Flying JB (OverSky Jailbreak)
Min Zheng has announced Flying JB (OverSky / aka Flying jailbreak) for iOS 9.3.4 as well as iOS 9.2.1 versions. However, these were not released to the public and considered as private jailbreak tools.
Min Zheng / Min (Spark) Zheng is famous as Android & iOS Senior Security Engineer at Alibaba. Also he was credited for the vulnerabilities in iOS versions prior to iOS 9 by Symantec on 16th September 2015.
Min Zheng’s all Jailbreak approaches as follows
iOS 12 to iOS 13.4 Jailbreak
Zheng continuously supports jailbreak every iOS version there is no hint about iOS 12.1.3 & higher version.
Refer to the following pages to get information about the latest version jailbreak.

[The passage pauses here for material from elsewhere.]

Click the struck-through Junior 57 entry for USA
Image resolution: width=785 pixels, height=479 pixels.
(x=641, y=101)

Previously, Zheng and Xiaolong Bai attended iOS iOS 12.1.2 jailbreak. They achieved root access on iOS 12.1.2 running iPhone XS max. Time to time they are publishing proof about iOS 12.1.2 jailbreak related things.

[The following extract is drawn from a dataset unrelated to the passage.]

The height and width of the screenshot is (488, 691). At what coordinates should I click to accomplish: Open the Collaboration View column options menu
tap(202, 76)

Here are some of the few tweets screenshots extracted from his official twitter ac.
Min Zheng announced via tweeted about iOS 12 jailbreak achieved on iPhone XS by Pangu team.
Zheng has previously tweeted about iOS 12 untethered jailbreak has been achieved on an iPhone X by Pandora Lab. Also Zheng & Xiaolong Bai iOS senior security engineers at Alibaba released a video on Weibo Chinese site.
iOS 11.4 / iOS 11.4.1 Jailbreak
Min Zheng attended iOS 11.4 Jailbreak. He achieved the Sandbox Escape bug on iOS 11.4. This vulnerability is a very important part of Jailbreak.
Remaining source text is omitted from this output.